For many years we have been bound by the notion of "male behaviours" and "female behaviours" being of particular value in certain contexts. Unfortunately this idea has also be extended to suggest (implicity or otherwise) that the opposite traits are less successful in those very same contexts.
Leadership is as much "horses for courses" as anything else. If a team responds well to a certain style, the leader who is able to best present that style is likely to be the most successful. Of course it is as helpful for both team and leader to remain flexible and adaptable to the changing world so that they continue that success even in less preferential environments. But it is not necessary to be a specific gender!
Behaviour is flexible
Behaviour is not fixed. We are allowed to change our minds, we have a range of choices of action (although we have a tendancy to stick to what has worked for us in the past). We are adaptable beings, and while it may take some of us longer than others, we can always learn. The more flexible we are, the more influence - so says the second law of cybernetics - the organism with the largest range of options will control the system. Flexibility (in mindset) is not related to gender - it's simply practice!

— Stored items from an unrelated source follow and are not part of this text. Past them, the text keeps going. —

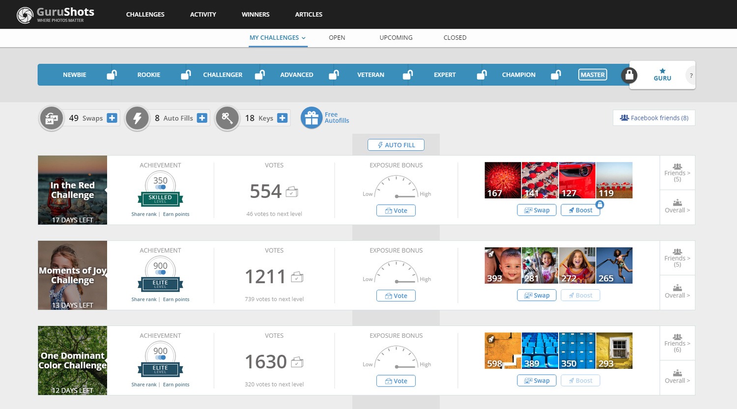Toggle the achievement switch under 350
This screenshot has height=409, width=737.
[x=160, y=187]
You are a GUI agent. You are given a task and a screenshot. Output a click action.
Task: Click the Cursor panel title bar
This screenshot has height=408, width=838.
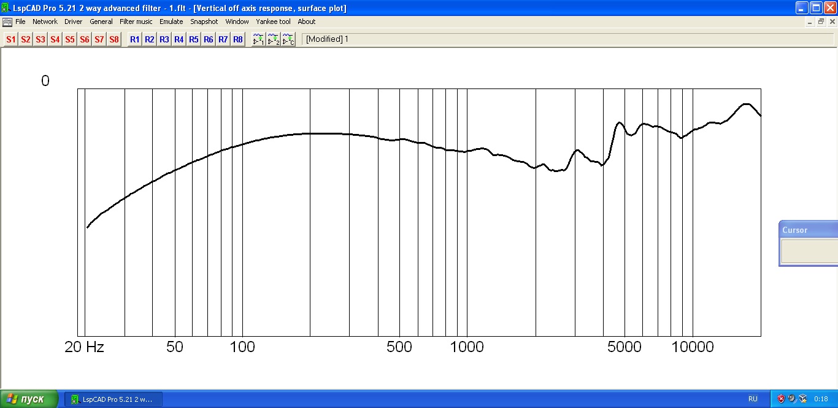pos(807,230)
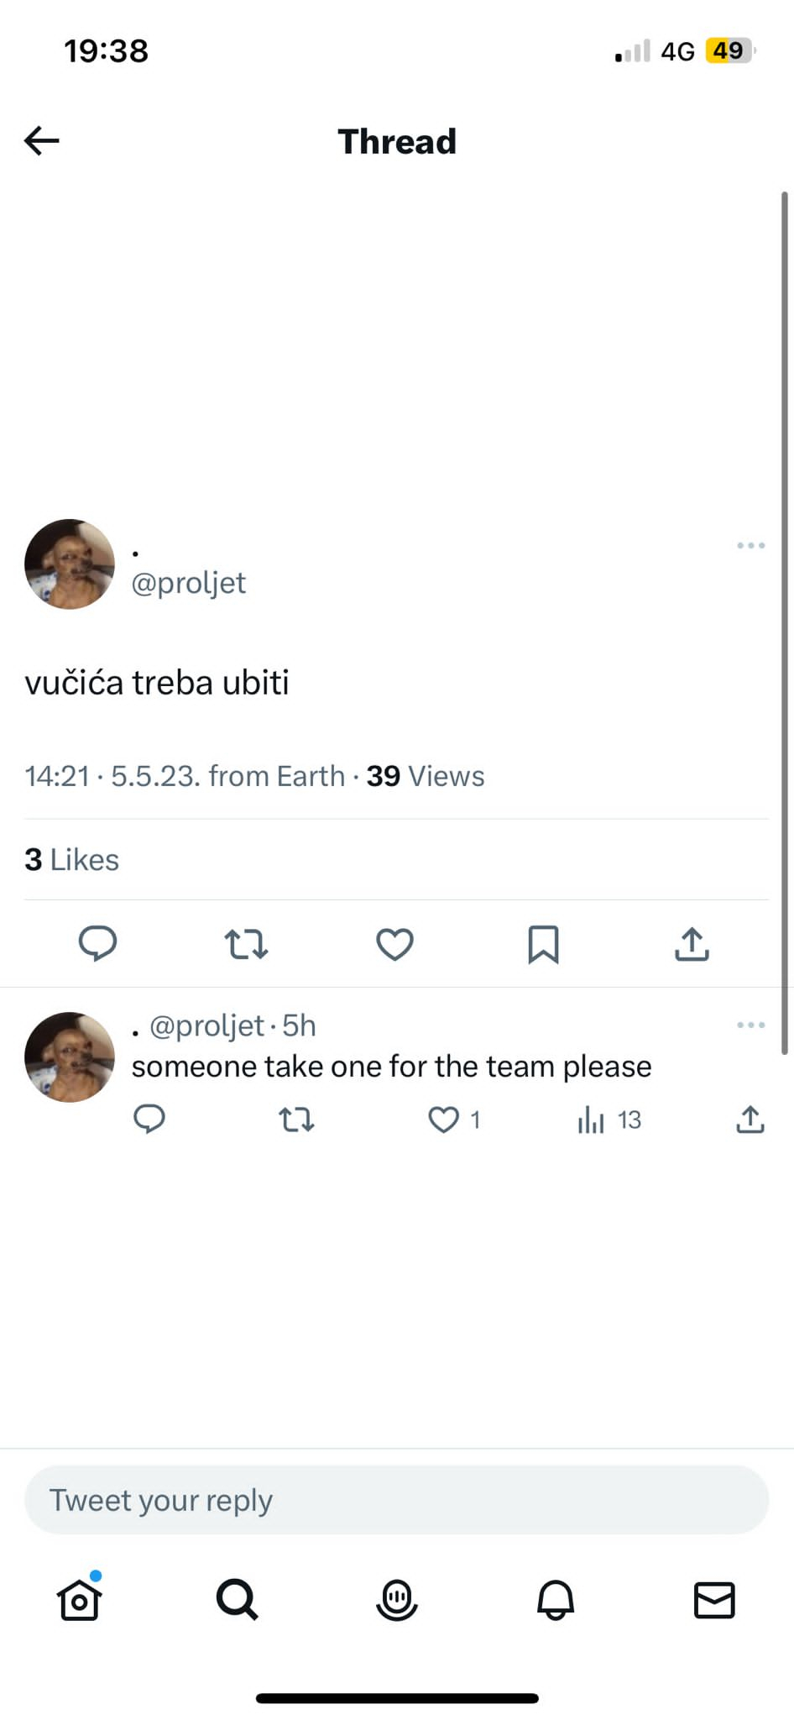Open the Notifications bell tab
Image resolution: width=794 pixels, height=1720 pixels.
[x=556, y=1600]

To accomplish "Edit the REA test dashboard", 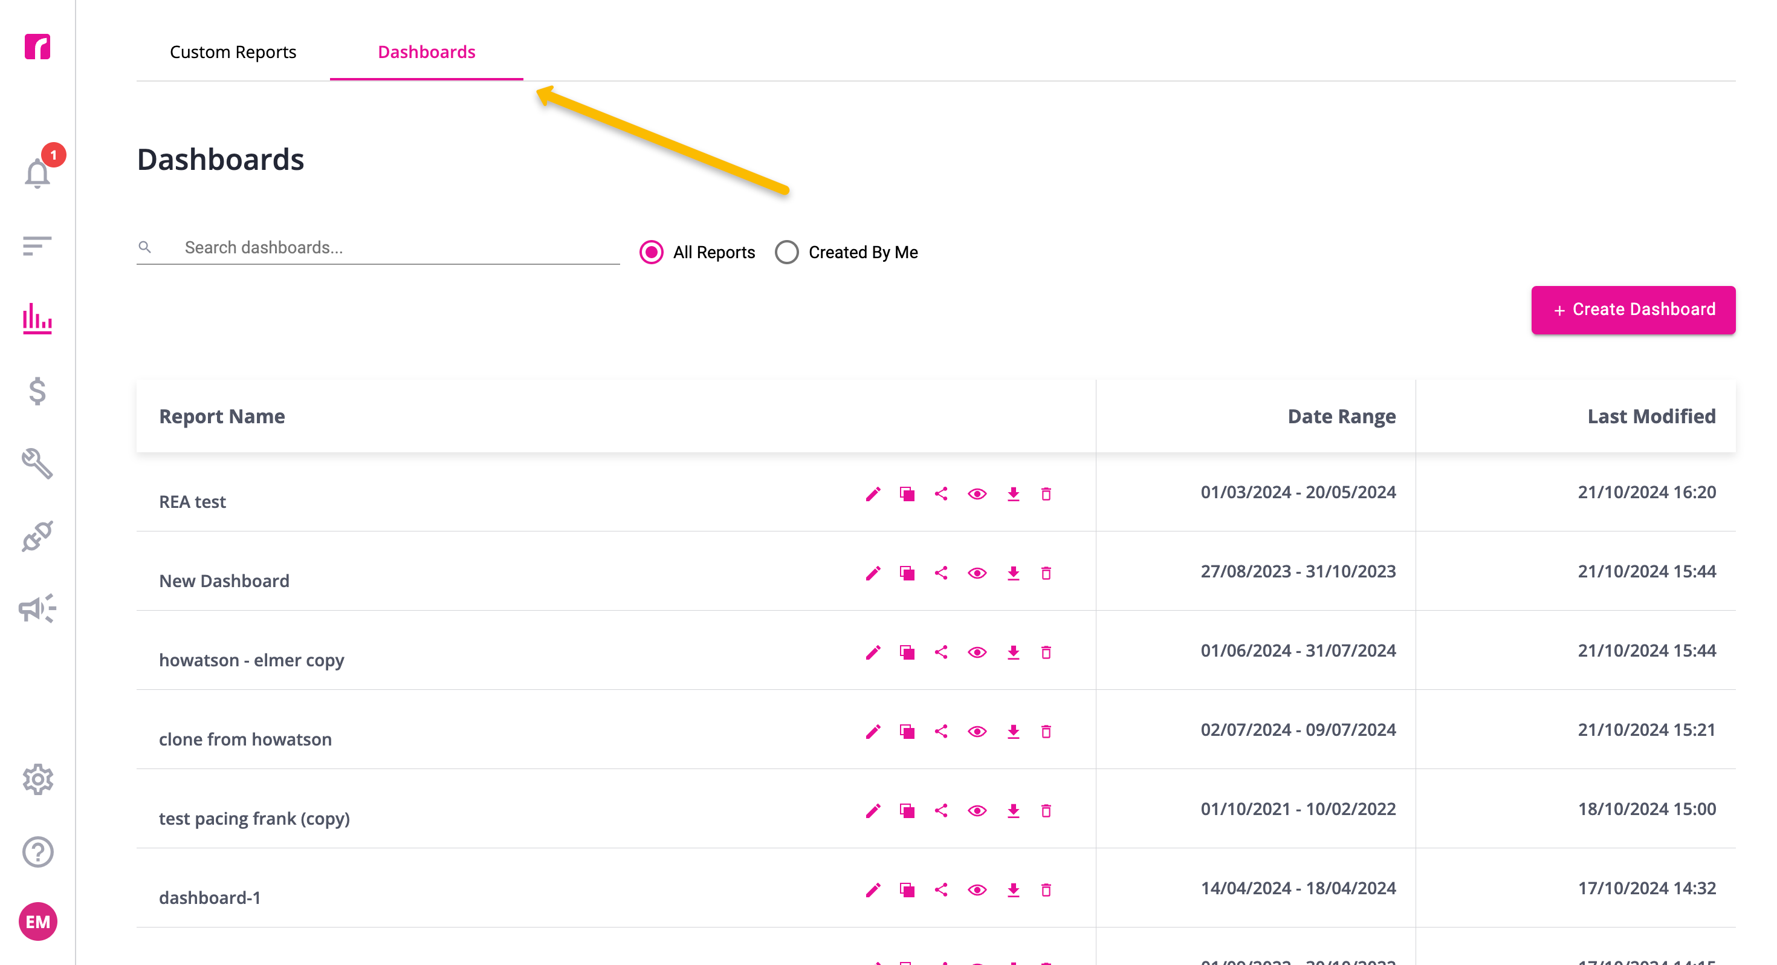I will coord(873,494).
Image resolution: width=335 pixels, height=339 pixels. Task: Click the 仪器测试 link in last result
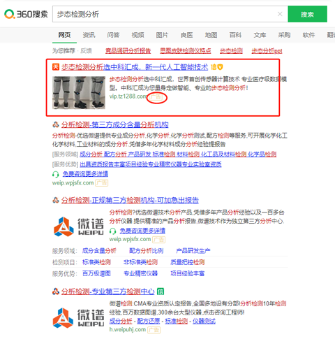click(204, 321)
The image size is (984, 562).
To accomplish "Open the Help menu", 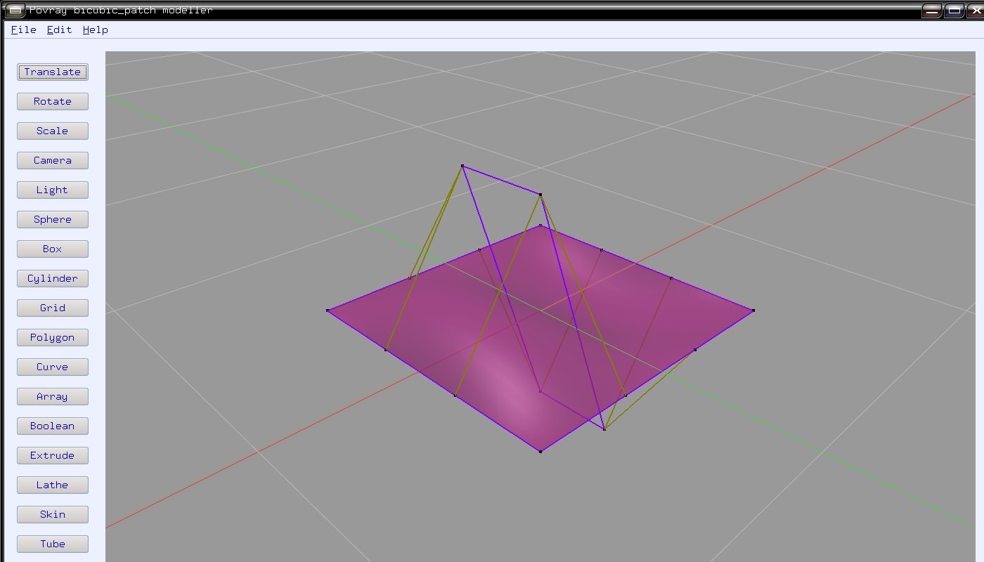I will [x=95, y=30].
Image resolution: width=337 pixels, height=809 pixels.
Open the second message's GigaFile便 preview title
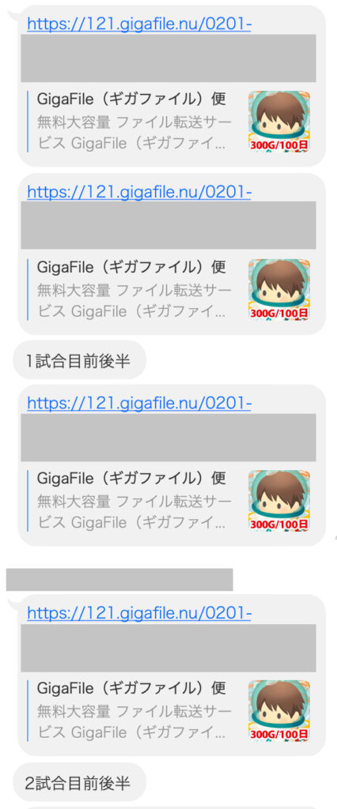tap(132, 267)
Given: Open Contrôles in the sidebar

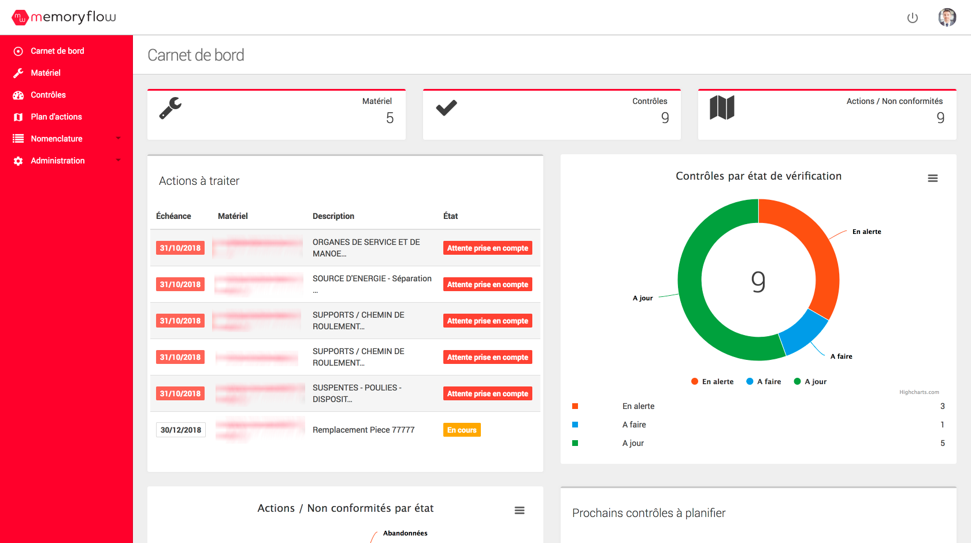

Labelling is for products not people
Labelling tends to help things stick, and how we choose to lable (when it comes to people - flexible beings) can be problematic. For example, if we say that something is "good" or "bad" - we may always try to repeat what is "good" and avoid what is "bad" - whereas in a different context the "bad" behaviour may be the most successful. I prefer to see things as effective or ineffective dependant on outcome as well as context. Whenever I use labels such as "masculine" and "feminine" I often describe them as part of antiquated evolutionary approaches to behaviour. Times have changed - so too must our language.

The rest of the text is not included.